South Yorkshire Police uses EMC to help save £1.1m in storage costs

South Yorkshire Police has said it is on track to save £1.1m in storage costs over five years by using a range of systems from...

South Yorkshire Police has said it is on track to save £1.1m in storage costs over five years by using a range of systems from supplier EMC.

The police force, which renewed its contract with EMC in November 2004, has seen information from its IT systems rise by 20% every year. It also aims to reduce back-up and recovery times for systems.

Organisations in all sectors are spending more on storage technology as they struggle to cope with increasing amounts of data produced by IT systems. Two-thirds of UK organisations put storage in their top five IT priorities, according to the annual Computer Weekly/Posetiv survey of data storage use, published last year.

Roy France, IT manager at South Yorkshire Police, said, "By reducing unscheduled system downtime, streamlining the cost of storage management and maintenance, reducing server investment and accelerating appli-cation testing and development, South Yorkshire Police is on track to save £1.1m between 2001 and 2006.

The force is using an EMC NS 700 storage device attached to the network, and plans to install another system called Centera. This allows files to identified by their contents, or by a part of their contents, rather than by their names or positions.

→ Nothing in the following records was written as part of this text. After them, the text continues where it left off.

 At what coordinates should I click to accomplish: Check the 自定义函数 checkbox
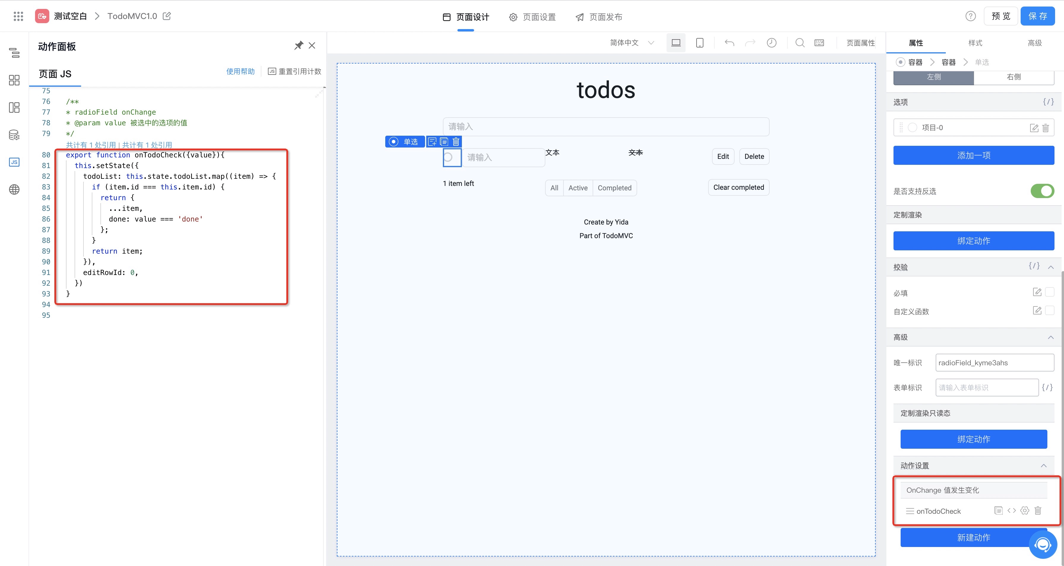tap(1049, 311)
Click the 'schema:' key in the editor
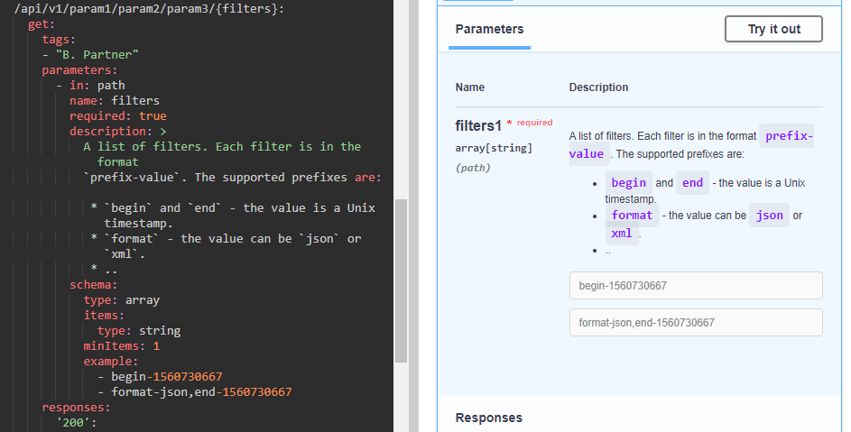Screen dimensions: 851x432 tap(94, 285)
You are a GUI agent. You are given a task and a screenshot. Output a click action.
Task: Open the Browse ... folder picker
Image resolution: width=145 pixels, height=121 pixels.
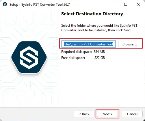click(130, 44)
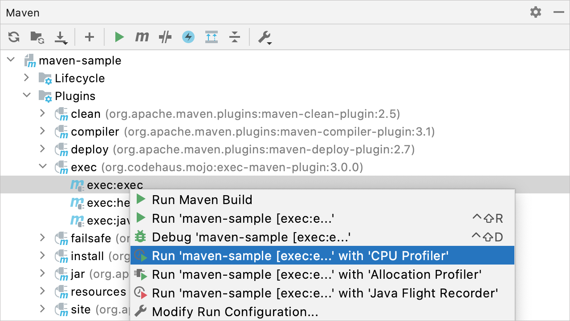This screenshot has width=570, height=321.
Task: Add a new Maven project
Action: click(x=89, y=37)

France added that the force plans to use another product from EMC, Replistor, for copying data and keeping a central record of data from 23 locations.

"Information growth is coming from all parts of the organisation from crime management systems and operational intelligence, to e-mail and back-office applications," France said. "The increasing volume of data, the massive demand for IT in the force and growing regulatory issues, such as the Freedom of Information Act, require us to improve our information management strategy."

Recorded crime is captured, analysed, disseminated and shared electronically. Compliance legislation demands that the information be stored for longer periods and electronic imaging for documents, voice recordings and vehicle number plate recognition will soon become standard.